Pressure on Myanmar over abuses against Muslim Rohingya

AFP , Saturday 29 Oct 2016

Allegations that Myanmar soldiers are killing, raping and torturing villagers in Rakhine, a restive region that is home to the persecuted Muslim Rohingya, must be independently investigated, rights groups said.

Northern Rakhine has been under a military lockdown since an attack on border guards three weeks ago left nine policeman dead.

The government has blamed the raids on Rohingya rebels and a search for the culprits has seen more than 30 people killed and dozens arrested, according to official reports.

Stories of grave abuse by security officers -- including sexual violence, summary executions and the torching of villages -- have spiralled on social media but are difficult to verify with the army barring rights groups and journalists from the remote region bordering Bangladesh.

On Friday Amnesty International and Human Rights Watch joined calls for an impartial investigation into the allegations, which the UN has called "alarming and unacceptable".

"If Myanmar's security forces are not involved in any human rights violations as the authorities claim, then they should have no trouble granting independent observers access," said Rafendi Djamin, Amnesty's Southeast Asia and Pacific director.

Writing on Facebook Friday, government spokesman Zaw Htay dismissed an article in the Myanmar Times that described reports of a "mass rape" in a Rohingya village on October 19.

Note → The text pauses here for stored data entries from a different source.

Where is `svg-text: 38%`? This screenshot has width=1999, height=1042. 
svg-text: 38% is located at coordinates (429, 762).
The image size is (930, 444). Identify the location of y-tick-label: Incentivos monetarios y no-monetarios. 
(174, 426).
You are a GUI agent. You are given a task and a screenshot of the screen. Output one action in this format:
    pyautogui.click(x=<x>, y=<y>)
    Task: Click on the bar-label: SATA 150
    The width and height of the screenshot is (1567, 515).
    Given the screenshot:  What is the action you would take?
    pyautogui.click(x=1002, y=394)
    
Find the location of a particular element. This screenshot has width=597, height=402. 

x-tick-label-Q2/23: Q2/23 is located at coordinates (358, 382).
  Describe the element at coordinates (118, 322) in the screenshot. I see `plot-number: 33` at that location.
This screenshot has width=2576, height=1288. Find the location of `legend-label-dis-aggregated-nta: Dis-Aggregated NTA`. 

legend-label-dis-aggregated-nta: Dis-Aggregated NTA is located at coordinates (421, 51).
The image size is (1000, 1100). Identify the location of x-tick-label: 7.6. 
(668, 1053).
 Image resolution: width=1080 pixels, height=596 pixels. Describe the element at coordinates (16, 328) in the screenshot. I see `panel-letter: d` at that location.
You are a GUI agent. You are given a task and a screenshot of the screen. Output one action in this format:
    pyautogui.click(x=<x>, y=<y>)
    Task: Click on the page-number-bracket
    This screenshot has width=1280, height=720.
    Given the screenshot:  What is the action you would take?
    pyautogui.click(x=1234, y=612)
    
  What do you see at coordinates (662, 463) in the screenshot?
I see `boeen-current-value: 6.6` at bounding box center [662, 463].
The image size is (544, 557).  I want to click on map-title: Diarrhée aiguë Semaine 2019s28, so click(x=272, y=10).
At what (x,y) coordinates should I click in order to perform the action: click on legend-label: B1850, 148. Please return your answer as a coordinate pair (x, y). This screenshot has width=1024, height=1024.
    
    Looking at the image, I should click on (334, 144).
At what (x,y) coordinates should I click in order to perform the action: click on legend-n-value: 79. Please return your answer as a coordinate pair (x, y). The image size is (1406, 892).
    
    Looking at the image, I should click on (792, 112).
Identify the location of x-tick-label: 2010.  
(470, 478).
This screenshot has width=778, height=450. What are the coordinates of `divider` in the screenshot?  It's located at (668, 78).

"There was information that some attackers were kept in that village. So security was taken very seriously and (the search team) was very careful about being safe and would not think to rape up to 5 women," he wrote.

The government says the October 9 border raids were carried out by hundreds of Rohingya fighters linked to Taliban-trained Islamists.

If true, it would mark a troubling development in a religiously-split region where the stateless Rohingya have languished under years of repression but so far shown little interest in jihadist ideology.

Rakhine has sizzled with tension ever since waves of communal violence in 2012 killed more than 100 and pushed tens of thousands of people, mostly Rohingya, into destitute displacement camps.

Many in Buddhist-majority Myanmar insist the Rohingya are illegal immigrants from Bangladesh and viscerally oppose any moves to grant them citizenship.

The recent upsurge in violence deepens and complicates a conflict that already posed a top challenge to a new civilian government led by Aung San Suu Kyi, who has disappointed rights groups by not coming out in stronger support of the Rohingya.